Most industrial HPUs run on mineral-based anti-wear hydraulic oil to DIN 51524 Part 2 (HLP grade), with ISO VG 32, 46, or 68 the dominant viscosity grades per ISO 3448. ISO VG 46 is the common all-round choice for indoor industrial service at moderate temperatures; VG 32 suits cooler ambients or higher-speed pumps, and VG 68 suits warmer ambients or higher loads. Where wide temperature swings occur, HVLP fluids to DIN 51524 Part 3 hold viscosity more stable across temperature. Fire-risk areas may require HFC water-glycol or HFDU synthetic ester fire-resistant fluids per ISO 12922, which can derate pump pressure and require seal compatibility checks. Always confirm the pump maker's allowed viscosity window at startup and at operating temperature.
What ISO 4406 cleanliness level does a hydraulic power unit require?
ISO 4406 expresses contamination as three scale numbers counting particles per milliliter at sizes equal to or larger than 4, 6, and 14 micrometers. A widely cited target for general fixed-displacement pump systems is 18/16/13. Sensitive servo and proportional valve circuits demand cleaner fluid, often 16/14/11 or better, because tight spool clearances silt up and stick at higher particle counts.
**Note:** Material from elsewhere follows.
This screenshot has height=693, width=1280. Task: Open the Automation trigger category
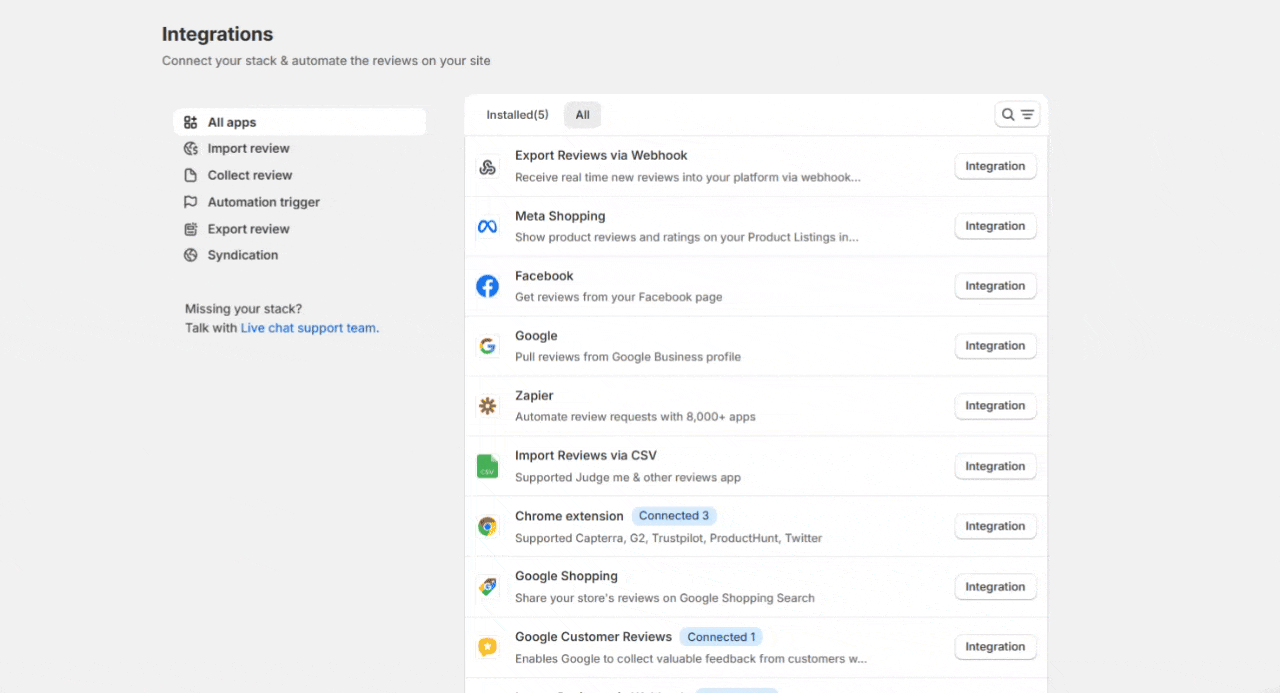263,202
Cleanliness is set by the filtration rating: a filter beta ratio such as Beta-10 equal to or above 200 removes 99.5 percent of particles at 10 micrometers. Pressure, return, and an offline or fill filter together hold the target. Sampling and particle counting at commissioning and at intervals verify the level is actually met in service.
Why does my hydraulic power unit overheat, and how is it cooled?
Heat is generated whenever fluid power is throttled or dumped across relief valves rather than doing useful work: a fixed-displacement pump that runs at full flow while the system needs less converts the surplus directly into heat. Sustained oil temperature above roughly 60 degrees Celsius accelerates oil oxidation and shortens seal and oil life, with many makers flagging 80 degrees Celsius as a limit. Cooling options in order of escalation: a larger reservoir for passive dissipation, an air-blast (fan) oil cooler, a water-cooled shell-and-tube or plate exchanger, and on the source side a variable-displacement or variable-speed pump that only produces the flow demanded. Confirm the heat load with an energy balance before sizing any cooler.